[Extracted data entries]

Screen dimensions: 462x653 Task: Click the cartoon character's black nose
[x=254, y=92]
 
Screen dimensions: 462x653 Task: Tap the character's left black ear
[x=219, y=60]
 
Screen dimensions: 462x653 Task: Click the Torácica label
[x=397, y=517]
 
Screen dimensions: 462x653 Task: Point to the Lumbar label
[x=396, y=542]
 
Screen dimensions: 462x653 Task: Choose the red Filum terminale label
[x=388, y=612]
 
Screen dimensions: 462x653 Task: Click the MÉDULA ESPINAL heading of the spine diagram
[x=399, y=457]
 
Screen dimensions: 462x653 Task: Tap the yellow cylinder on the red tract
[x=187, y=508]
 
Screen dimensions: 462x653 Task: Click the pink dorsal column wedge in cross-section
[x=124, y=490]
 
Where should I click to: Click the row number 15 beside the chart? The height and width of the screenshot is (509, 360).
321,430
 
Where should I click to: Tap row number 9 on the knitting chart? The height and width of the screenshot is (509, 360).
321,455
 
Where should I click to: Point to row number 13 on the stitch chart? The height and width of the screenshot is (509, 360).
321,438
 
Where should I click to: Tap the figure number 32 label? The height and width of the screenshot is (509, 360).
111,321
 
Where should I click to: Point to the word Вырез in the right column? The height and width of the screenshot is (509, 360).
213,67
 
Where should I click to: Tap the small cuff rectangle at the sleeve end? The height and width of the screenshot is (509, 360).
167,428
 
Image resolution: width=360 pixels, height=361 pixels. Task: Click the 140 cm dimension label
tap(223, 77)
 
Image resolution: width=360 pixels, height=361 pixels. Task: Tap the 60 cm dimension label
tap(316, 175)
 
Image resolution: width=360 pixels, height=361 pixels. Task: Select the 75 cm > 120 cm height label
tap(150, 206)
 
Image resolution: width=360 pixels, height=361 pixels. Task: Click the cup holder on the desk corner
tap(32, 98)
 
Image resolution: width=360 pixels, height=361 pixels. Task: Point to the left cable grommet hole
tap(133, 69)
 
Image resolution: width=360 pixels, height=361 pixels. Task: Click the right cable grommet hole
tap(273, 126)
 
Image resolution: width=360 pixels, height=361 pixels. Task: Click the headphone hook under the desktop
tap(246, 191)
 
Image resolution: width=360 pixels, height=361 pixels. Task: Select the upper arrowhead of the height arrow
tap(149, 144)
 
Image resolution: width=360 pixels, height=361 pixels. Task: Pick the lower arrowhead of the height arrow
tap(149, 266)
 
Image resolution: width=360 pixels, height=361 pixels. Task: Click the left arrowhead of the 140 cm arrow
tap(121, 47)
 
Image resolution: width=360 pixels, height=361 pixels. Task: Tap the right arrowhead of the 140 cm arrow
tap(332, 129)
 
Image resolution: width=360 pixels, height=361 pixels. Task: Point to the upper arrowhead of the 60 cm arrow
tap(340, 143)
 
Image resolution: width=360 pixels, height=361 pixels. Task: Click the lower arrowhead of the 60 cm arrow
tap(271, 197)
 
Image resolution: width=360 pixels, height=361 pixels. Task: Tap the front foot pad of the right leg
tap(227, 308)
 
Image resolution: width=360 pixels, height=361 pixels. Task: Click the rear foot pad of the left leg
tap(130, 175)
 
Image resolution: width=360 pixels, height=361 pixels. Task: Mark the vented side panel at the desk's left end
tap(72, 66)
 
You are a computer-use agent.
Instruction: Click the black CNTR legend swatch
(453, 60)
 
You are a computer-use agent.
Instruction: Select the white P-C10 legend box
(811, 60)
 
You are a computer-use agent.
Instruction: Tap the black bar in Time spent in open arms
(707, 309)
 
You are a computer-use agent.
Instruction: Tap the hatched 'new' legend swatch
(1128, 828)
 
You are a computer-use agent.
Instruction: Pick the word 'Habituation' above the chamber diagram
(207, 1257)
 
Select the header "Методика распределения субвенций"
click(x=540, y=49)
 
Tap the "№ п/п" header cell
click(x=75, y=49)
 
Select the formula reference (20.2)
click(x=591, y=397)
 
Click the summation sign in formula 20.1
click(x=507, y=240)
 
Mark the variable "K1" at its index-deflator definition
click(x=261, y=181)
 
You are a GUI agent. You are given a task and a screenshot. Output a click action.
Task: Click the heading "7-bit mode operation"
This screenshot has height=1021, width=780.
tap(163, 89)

- [What you need to do]: Identify every line above that contains the word "hole", and copy each of those lines. Matches are case-sensitive.

- [Output below]:
Image resolution: width=360 pixels, height=361 pixels. Task: Point to the left cable grommet hole
Image resolution: width=360 pixels, height=361 pixels. Task: Click the right cable grommet hole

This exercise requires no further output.